## WHAT YOU HAVE TO DO
Make an exact copy of the lines from the one holding "Open the three-dot" through the last line of the material, and output nothing else.
+ + + + + + +
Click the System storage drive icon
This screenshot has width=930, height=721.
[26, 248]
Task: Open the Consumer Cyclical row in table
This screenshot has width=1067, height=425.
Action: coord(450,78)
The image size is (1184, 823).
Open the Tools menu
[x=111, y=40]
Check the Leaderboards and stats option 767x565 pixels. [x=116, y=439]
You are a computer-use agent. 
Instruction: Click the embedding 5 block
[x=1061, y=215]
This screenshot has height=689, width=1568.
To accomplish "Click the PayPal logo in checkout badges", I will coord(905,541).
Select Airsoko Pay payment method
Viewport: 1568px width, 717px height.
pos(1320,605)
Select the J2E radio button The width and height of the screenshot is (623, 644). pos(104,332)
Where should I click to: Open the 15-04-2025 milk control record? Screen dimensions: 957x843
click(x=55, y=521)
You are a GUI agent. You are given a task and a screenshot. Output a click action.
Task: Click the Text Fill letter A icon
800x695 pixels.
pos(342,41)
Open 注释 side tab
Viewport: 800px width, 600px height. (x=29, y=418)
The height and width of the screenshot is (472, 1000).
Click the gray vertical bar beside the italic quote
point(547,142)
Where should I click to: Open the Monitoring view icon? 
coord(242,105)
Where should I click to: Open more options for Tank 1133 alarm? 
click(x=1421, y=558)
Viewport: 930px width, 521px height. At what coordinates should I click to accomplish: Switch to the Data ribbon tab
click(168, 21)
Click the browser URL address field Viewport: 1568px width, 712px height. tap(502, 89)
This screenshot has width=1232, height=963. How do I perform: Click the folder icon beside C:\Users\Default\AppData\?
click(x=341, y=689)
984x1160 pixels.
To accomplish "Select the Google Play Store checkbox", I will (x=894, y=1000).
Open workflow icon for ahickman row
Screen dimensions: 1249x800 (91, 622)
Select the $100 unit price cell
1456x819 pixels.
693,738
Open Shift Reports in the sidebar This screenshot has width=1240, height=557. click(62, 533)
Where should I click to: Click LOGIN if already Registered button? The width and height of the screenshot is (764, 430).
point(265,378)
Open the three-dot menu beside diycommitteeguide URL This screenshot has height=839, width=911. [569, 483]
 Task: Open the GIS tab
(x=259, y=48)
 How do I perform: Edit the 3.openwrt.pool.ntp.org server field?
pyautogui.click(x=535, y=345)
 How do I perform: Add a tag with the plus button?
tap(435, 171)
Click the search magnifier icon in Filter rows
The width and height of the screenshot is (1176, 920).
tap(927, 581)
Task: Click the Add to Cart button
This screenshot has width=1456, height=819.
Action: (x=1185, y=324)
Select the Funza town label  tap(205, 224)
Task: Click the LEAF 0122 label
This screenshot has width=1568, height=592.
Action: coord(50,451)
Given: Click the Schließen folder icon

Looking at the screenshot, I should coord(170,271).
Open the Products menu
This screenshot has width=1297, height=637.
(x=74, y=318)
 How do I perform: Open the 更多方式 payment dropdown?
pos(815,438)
+ + + + + + +
## SOLUTION BELOW
Open the three-dot menu beside diycommitteeguide URL This screenshot has height=839, width=911. [569, 483]
 Task: Open the GIS tab
(x=259, y=48)
 How do I perform: Edit the 3.openwrt.pool.ntp.org server field?
pyautogui.click(x=535, y=345)
 How do I perform: Add a tag with the plus button?
tap(435, 171)
Click the search magnifier icon in Filter rows
The width and height of the screenshot is (1176, 920).
tap(927, 581)
Task: Click the Add to Cart button
This screenshot has width=1456, height=819.
Action: (x=1185, y=324)
Select the Funza town label  tap(205, 224)
Task: Click the LEAF 0122 label
This screenshot has width=1568, height=592.
Action: coord(50,451)
Given: Click the Schließen folder icon

Looking at the screenshot, I should coord(170,271).
Open the Products menu
This screenshot has width=1297, height=637.
(x=74, y=318)
 How do I perform: Open the 更多方式 payment dropdown?
pos(815,438)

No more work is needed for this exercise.